The island gorges on the Fourth of July. We set the table with bunting and crepe paper, then smash our faces into Table Top Pies. We wrap our children in red, white, and blue, arm them with squirt guns and sun screen, and set the fire hoses on them. Later, we press ourselves onto Jetties Beach for (hopefully) fog-free fireworks. Nothing becomes America like too much. Too many people, too much food, and too much sun is just right for us.
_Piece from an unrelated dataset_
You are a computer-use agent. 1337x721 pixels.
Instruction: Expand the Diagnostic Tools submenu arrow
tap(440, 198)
Nantucket may be the oddest place in the United States to celebrate the Fourth of July. Our Quaker forebears wanted nothing to do with the Revolution. Joseph Rotch and the rest suffered any number of indignities so that the island could stay on the good graces of their number one customer, Mother England. British soldiers were even welcomed onto the island for a dinner. Our ships were the ones that got looted for the tea party. Before Paul Revere rode out to Concord, Nantucket was one of the wealthiest ports in the colonies. After the surrender at Yorktown, we had lost almost everything. Coffins, Mitchells, and Starbucks were not firing off bottle rockets at the prospect of a new nation. Now, of course, our tune has changed. Let “Yankee Doodle” echo off of the old warehouses and wharfs. Rotch’s corporate headquarters flies Old Glory and has two ATM’s in it; both will be fluttering on the Fourth.
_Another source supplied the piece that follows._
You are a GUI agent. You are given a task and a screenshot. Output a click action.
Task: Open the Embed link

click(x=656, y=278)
As a nation, our great strength may be our ability to throw out the past when (or long after) it becomes necessary. Each succeeding generation seeks to right the wrongs of the one that preceded it, then to write their own wrongs. In the last few months, our country has dropped old habits as if they were rotten strawberries. The confederate battle flag, the Stars and Bars, is no longer welcome even on the roof of hot rods. The White House and the Empire State Building have been lit in the rainbow colors of Marriage for all. Even a trip to the doctor has changed into something more fair and more socialist than we dared dream. If there is something even more American than pie eating contests, it must be fifty-year-olds getting soaked by a fire hose of change, shaking our heads and saying “I’ll be damned. I didn’t see that coming.”
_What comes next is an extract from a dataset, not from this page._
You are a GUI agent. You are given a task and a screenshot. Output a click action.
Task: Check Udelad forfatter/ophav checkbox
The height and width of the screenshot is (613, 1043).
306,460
Age has taught other lessons. I always use sunscreen; I don’t enter any sort of eating contest; I keep sensitive electronics safe in the presence of Ranneys and fire hoses; and I don’t watch fireworks from the Jetties. The island has more than enough high points for an unobstructed view of the explosions without the accompanying shove and tug of America in its most patriotic. The tide of history pushes on whether I am in the water or high on shore. Instead, we stake out a bench at Tuppancy Links, spray ourselves with Skin So Soft, and eat more Strawberry Shortcake in the exploding glow of a summer’s beginning.